What stroke protocol is your speech therapist going to create to treat aphasia with this?
http://www.alphagalileo.org/ViewItem.aspx?ItemId=139663&CultureCode=en
The brain processes read and heard language differently. This is the key and new finding of a study at the University Department of Radiology and Nuclear Medicine at the MedUni Vienna, unveiled on the eve of the European Radiology Congress in Vienna (6 to 10 March). The researchers have been able to determine the affected areas of the brain using speech processing tests with the aid of functional magnetic resonance tomography (fMRT).

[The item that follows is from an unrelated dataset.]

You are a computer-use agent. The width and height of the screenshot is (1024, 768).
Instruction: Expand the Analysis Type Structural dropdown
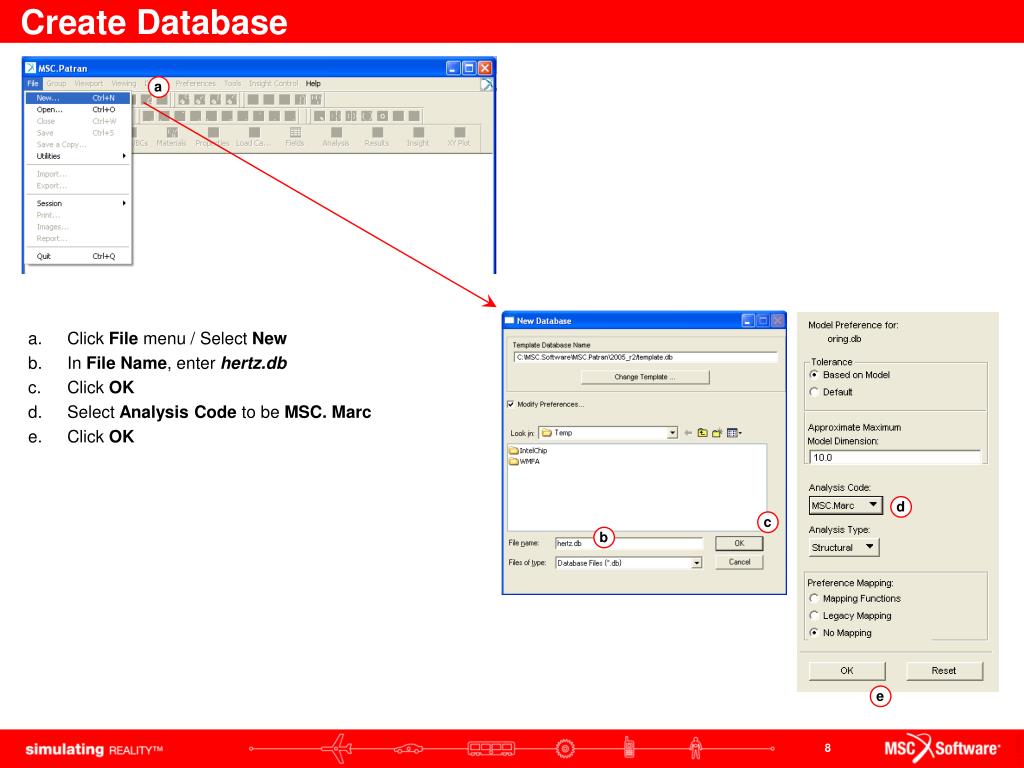click(844, 547)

The results of the study, published in the highly respected magazine “Frontiers in Human Neuroscience”, offer the field of radiology new opportunities for the pre-operative determination of areas that need to be protected during neurosurgical procedures – for example the removal of brain tumours – in order to maintain certain abilities. With regard to the speech processing parts of the brain in particular, individual mapping is especially important since individuals differ in terms of the location of their speech processing centres. “This also gives radiologists a tool with which they can decide whether it makes more sense during testing to present the words in visual or audible form," says Kathrin Kolindorfer who, together with Veronika Schöpf (both from the University Department of Radiology and Nuclear Medicine at the MedUni Vienna), headed up the study.

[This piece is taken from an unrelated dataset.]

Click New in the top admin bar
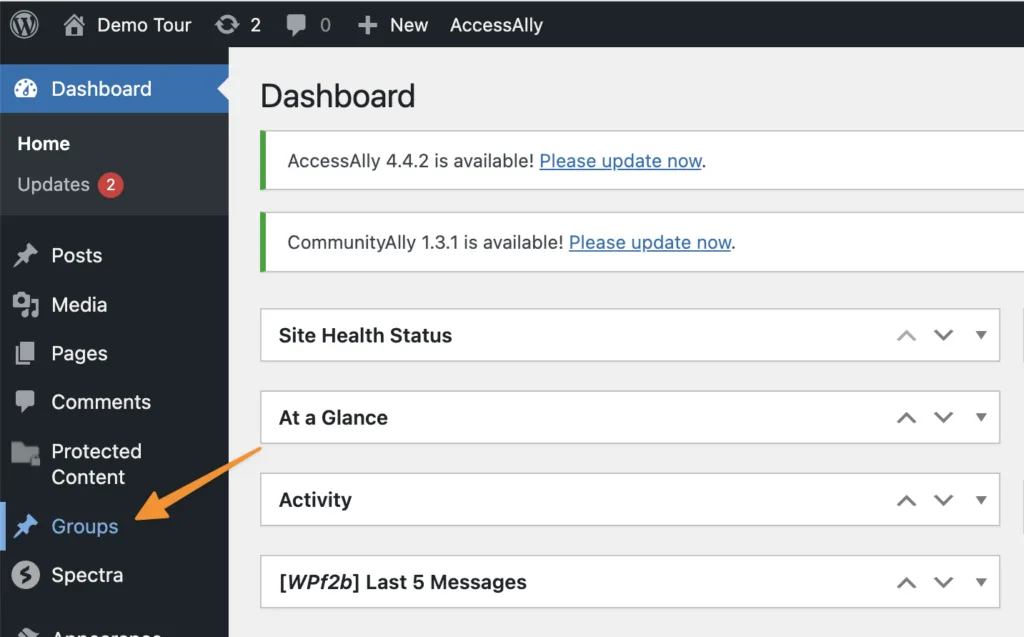The image size is (1024, 637). coord(393,25)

Personalised planning of radiological investigations
For the test design, the healthy test subjects were played simple nouns via headphones or shown them on a screen. They then had to form matching verbs from them. Says Kolindorfer: “Depending on whether the words were heard or seen, the neurons fired at different locations in the network.”
“Our results therefore show that the precise and personalised planning of radiological investigations is of tremendous importance,” says Schöpf. Following this investigation, the best proposed solution is then drawn up within the multidisciplinary team meetings with the patient.
Five research clusters at the MedUni Vienna
The study falls within the remit of the Medical Neurosciences and Medical Imaging research cluster at the MedUni Vienna. There are five research clusters in total. These specialist areas are increasingly focusing on fundamental and clinical research at the MedUni Vienna. The other three research clusters are Immunology, Cancer Research / Oncology and Cardiovascular Medicine.